Required action —
Return every entry exactly, except for any pictures.

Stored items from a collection
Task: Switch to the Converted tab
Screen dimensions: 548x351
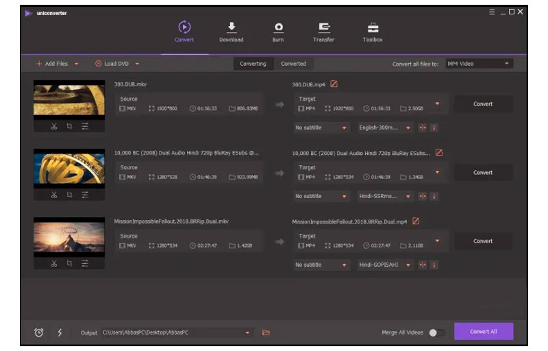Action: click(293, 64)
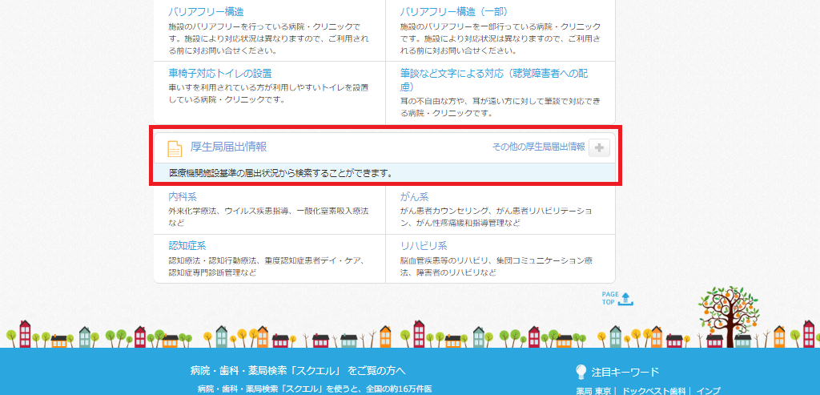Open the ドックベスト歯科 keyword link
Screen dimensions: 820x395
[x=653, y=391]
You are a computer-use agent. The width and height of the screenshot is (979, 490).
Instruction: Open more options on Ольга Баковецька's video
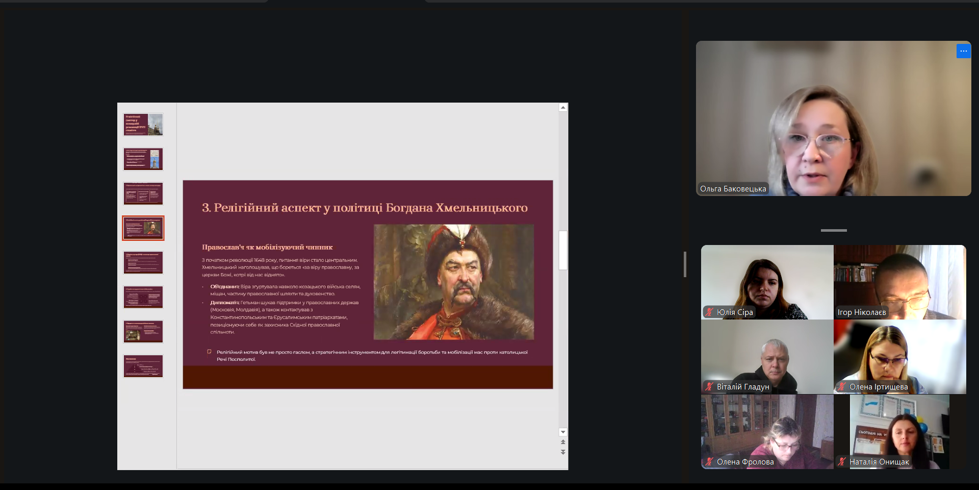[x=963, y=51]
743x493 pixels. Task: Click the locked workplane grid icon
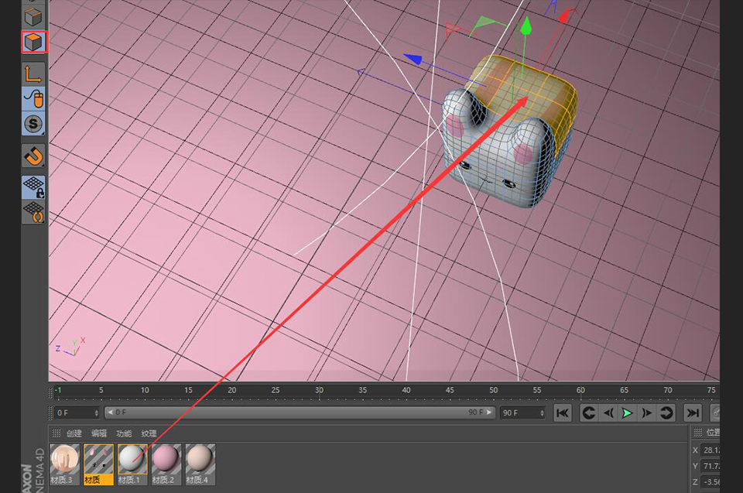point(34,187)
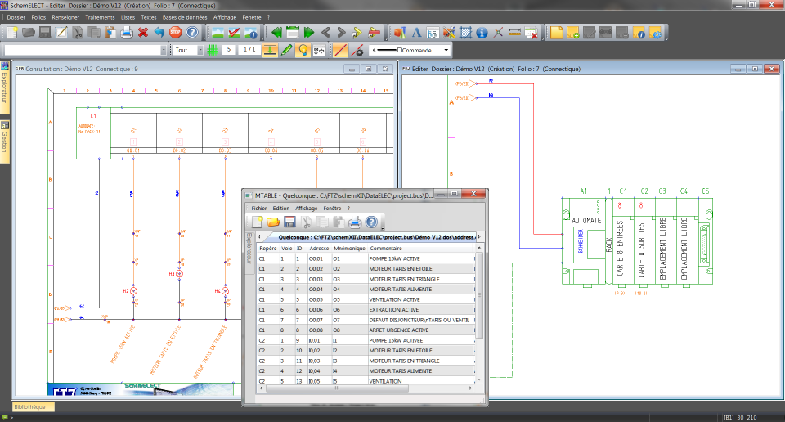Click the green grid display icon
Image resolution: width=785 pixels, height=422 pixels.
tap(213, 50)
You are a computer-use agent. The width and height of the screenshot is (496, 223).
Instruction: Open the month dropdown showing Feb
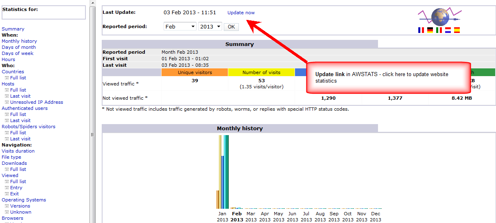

Completed exercise —
Task: Switch to the Converted tab
Screen dimensions: 548x351
Action: click(293, 64)
Open the ドックベスト歯科 keyword link
Screen dimensions: 820x395
[x=653, y=391]
You are a computer-use agent. The width and height of the screenshot is (979, 490).
Instruction: Open more options on Ольга Баковецька's video
[x=963, y=51]
743x493 pixels. Task: Click the locked workplane grid icon
point(34,187)
Click the green grid display icon
Image resolution: width=785 pixels, height=422 pixels.
tap(213, 50)
You are a computer-use agent. The width and height of the screenshot is (496, 223).
Instruction: Open the month dropdown showing Feb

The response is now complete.